▶ **Problem to work on**: Please set the lines down again exactly, from the top of the entries through the line that contains "Task: Open Report Koha Bugs link".

Recorded data section start

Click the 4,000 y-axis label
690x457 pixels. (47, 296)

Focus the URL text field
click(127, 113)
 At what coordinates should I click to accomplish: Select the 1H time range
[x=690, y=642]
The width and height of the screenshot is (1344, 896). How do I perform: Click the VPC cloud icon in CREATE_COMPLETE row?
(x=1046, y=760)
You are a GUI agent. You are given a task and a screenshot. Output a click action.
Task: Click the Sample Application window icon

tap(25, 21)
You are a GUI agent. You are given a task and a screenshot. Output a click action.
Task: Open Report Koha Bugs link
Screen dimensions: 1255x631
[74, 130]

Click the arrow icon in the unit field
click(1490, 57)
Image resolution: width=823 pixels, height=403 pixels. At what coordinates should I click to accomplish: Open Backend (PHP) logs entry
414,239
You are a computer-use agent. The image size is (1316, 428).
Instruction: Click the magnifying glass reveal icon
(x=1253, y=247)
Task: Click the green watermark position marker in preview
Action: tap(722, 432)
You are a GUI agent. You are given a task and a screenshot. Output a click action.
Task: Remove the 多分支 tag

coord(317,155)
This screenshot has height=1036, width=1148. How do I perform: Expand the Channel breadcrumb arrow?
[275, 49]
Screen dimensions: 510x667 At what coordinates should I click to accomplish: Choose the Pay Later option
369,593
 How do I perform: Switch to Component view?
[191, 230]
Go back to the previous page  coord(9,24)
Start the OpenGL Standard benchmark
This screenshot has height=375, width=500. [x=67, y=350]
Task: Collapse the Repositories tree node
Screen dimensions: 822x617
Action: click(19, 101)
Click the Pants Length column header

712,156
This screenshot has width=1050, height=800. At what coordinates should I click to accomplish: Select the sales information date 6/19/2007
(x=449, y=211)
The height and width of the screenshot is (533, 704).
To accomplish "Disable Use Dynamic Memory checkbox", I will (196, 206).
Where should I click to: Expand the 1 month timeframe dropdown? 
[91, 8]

Recorded data section end

▶ **Solution for this exercise**:
Click the 4,000 y-axis label
690x457 pixels. (47, 296)

Focus the URL text field
click(127, 113)
 At what coordinates should I click to accomplish: Select the 1H time range
[x=690, y=642]
The width and height of the screenshot is (1344, 896). How do I perform: Click the VPC cloud icon in CREATE_COMPLETE row?
(x=1046, y=760)
You are a GUI agent. You are given a task and a screenshot. Output a click action.
Task: Click the Sample Application window icon

tap(25, 21)
You are a GUI agent. You are given a task and a screenshot. Output a click action.
Task: Open Report Koha Bugs link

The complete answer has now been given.